La SNCF vient de révéler que l’accident survenu samedi en Alsace était dû à une erreur humaine. Selon l’enquête, la rame circulait à 243 km/h au moment de l’impact. Cette vitesse excessive s’expliquerait par un freinage tardif. Sept personnes étaient présentes dans la cabine au lieu des trois prévues. Aucune anomalie technique n’aurait été relevée.
Il reste désormais à éclaircir les véritables causes du drame, l’excès de vitesse étant elle-même la conséquence d’une situation ou d’un événement particulier. Le conducteur a-t-il reçu en temps et en heure les bonnes instructions, a-t-il été distrait et dans quelles conditions ?

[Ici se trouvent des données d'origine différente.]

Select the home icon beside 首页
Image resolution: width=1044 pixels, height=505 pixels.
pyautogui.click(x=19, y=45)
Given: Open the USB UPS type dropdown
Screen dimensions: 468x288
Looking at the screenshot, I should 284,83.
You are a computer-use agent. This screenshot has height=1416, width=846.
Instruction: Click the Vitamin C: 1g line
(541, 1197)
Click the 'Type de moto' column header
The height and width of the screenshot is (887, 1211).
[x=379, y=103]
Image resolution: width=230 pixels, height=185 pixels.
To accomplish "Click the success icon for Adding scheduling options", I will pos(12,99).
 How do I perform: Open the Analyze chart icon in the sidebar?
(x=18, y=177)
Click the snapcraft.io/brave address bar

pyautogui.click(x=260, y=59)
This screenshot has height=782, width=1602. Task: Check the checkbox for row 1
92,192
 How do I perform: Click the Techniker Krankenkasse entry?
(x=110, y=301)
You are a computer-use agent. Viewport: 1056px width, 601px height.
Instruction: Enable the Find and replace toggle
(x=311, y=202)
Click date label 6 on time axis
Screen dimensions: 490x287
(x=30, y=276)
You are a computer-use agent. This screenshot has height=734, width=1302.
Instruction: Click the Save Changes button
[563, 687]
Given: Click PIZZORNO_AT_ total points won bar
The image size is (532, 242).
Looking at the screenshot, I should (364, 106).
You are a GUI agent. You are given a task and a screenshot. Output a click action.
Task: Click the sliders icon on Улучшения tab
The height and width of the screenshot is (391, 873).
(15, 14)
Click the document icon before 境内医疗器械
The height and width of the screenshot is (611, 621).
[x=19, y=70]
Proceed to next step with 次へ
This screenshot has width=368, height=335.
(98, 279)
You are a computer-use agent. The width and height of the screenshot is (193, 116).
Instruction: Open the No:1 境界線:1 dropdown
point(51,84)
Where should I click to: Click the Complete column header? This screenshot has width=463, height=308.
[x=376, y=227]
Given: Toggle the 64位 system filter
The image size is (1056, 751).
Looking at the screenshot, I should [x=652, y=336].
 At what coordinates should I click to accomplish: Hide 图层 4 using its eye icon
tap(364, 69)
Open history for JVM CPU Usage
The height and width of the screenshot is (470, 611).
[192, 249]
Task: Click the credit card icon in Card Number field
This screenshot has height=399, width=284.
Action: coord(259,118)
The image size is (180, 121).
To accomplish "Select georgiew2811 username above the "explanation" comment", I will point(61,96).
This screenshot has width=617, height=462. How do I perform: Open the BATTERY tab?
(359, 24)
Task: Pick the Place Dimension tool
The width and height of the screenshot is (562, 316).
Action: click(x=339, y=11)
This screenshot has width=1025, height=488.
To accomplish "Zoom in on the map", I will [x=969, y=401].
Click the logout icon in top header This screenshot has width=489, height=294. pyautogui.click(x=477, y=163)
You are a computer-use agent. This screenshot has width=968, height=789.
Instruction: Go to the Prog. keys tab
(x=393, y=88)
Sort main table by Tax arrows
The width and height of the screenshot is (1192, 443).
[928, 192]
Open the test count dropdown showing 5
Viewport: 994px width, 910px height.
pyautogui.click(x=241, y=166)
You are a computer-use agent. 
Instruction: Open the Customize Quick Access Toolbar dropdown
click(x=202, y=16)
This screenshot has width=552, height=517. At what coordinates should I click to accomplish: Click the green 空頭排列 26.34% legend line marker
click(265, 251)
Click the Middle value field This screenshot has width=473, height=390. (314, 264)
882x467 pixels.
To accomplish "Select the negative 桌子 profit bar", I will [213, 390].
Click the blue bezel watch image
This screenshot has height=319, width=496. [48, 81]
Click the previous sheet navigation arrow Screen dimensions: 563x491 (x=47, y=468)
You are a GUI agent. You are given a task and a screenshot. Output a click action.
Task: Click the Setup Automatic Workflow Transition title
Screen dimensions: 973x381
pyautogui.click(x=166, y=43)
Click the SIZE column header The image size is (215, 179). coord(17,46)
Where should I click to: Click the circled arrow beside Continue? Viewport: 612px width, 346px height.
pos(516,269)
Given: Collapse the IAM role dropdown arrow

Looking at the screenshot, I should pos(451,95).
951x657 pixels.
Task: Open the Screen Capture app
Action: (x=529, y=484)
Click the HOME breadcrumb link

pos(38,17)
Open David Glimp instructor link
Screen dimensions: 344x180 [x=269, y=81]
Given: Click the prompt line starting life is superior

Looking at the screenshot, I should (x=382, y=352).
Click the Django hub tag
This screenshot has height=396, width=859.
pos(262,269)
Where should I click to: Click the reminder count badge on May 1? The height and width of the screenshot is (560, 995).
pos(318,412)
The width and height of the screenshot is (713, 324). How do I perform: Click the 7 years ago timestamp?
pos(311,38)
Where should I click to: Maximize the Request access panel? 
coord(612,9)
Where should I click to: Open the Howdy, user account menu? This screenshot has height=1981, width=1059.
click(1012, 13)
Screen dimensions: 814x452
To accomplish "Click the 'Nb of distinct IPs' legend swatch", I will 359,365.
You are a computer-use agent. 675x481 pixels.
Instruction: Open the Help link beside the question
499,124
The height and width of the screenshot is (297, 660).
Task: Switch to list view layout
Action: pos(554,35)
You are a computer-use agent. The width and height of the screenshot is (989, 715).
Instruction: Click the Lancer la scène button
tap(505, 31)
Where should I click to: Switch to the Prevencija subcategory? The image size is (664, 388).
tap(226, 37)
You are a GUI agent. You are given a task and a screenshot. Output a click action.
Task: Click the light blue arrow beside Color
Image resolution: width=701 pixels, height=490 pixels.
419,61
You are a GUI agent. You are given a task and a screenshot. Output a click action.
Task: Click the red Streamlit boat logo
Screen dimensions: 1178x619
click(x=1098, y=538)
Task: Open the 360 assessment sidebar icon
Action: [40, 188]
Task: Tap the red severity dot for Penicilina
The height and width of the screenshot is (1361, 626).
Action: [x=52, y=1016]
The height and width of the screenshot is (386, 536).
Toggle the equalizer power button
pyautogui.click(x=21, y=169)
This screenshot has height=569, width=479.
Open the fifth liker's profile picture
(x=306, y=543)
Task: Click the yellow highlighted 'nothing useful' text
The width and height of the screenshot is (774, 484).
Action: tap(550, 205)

De l’aveu même d’un conducteur de TGV, 350 km/h, la vitesse atteinte par le TGV avant sa phase de décélération, cela va vite, tellement vite que la plus grande concentration est nécessaire pour ne pas louper les repères. D’autant qu’en phase d’essais, une partie des systèmes de sécurité est de fait déclenchée.
A l’enquête de déterminer le contexte exact dans lequel l’ « erreur humaine » a été commise et d’identifier les responsabilités, toutes les responsabilités, car il serait trop facile de tirer sur le « lampiste » !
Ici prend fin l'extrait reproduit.